I thank Chandravanshi for their keen interest and observations on our article. My explanation for the issues raised is as follows. I hope this answers the issues raised by the reader.
- The apprehensive and uncooperative attitude was not a criterion for exclusion. One needs to understand that these are individuals who were capable of understanding and could follow commands; it was just that they were unaware of the procedure and unsure about the experience with more than average sensitivity. We did have such patients and they were managed by a little persuasion and firm attitude. The involuntary unwanted ocular movements may be a relative contraindication as this will make the procedure difficult.
- We have indicated the dosage of the intracameral injection of 0.5% lignocaine solution in the article, that this solution was injected only once (Materials and methods). Comment on the safety of intracameral lignocaine with preservatives was based on the postoperative clinical picture and final outcome. We have not measured the endothelial cell count before or after the surgery.
- The lignocaine jelly 2% was not washed off before starting the surgery, it was allowed to come in contact with the scleral surface after conjunctival periotomy was done (to aid anesthesia). Sometimes in deep-set eyes the collection of jelly was excessive, in these situations we wiped the jelly off the surface. The possibility of jelly entering the anterior chamber may be hypothesized but we must keep in mind that modern cataract surgery is a positive pressure surgery, where we keep the chamber inflated, either by using intra cameral viscoelastics, or balanced salt solution, thus flushing out of the contents from the anterior chamber is expected rather than ingress of surrounding fluid inside the anterior chamber. The referred article about the relation between topical anesthesia and risk of endophthalmitis is misleading as the risk is not related to topical anesthesia but rather to clear corneal incisions as reported by various authors. I would like to add that all the preparations of lignocaine jelly may not be suitable for use on ocular surface; we used xylocaine 2% from Astra Zeneca India. This is autoclaved before use and one tube is used for all the patients in an operation theatre. Using a separate tube for each patient may be a preferred method of excluding inter-patient contamination.
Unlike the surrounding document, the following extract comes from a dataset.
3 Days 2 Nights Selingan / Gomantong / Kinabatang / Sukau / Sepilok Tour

- Regarding the raised intraocular pressure (IOP) induced due to peribulbar or retrobulbar injections, I must emphasize that there is universal rise in IOP after the administration of retrobulbar or peribulbar anesthesia, and this rise may be as high as more than 50 mm of Hg. It is this rise in IOP for which we need ocupressure to redistribute the anesthetic agent and to increase the aqueous outflow to bring the IOP down so that the globe may be entered without any risk of positive vitreous pressure or expulsive hemorrhage. One must also understand the difference between the raised IOP before entering the anterior chamber and the raised pressure due to anterior chamber maintainer, viscoelastic substance, and infusion canula during pars plana vitrectomy. The risk of positive vitreous pressure, shallow anterior chamber, expulsive hemorrhage is because of sudden decompression of the anterior chamber due to differential pressure in the anterior chamber and posterior segment wherein contents from the posterior segment tend to prolapse into the anterior chamber. Maintaining and increasing the IOP during the surgery does not involve sudden release of pressure and thus there is no risk of positive vitreous pressure, or expulsive hemorrhage. Blepharospasm and lid squeezing are both due to inadequate anesthesia and pain. We have shown in the study that 95% patients had a pain evaluation of less than 3 on visual analog scales (threshold of significant pain). Thus these factors do not come into play.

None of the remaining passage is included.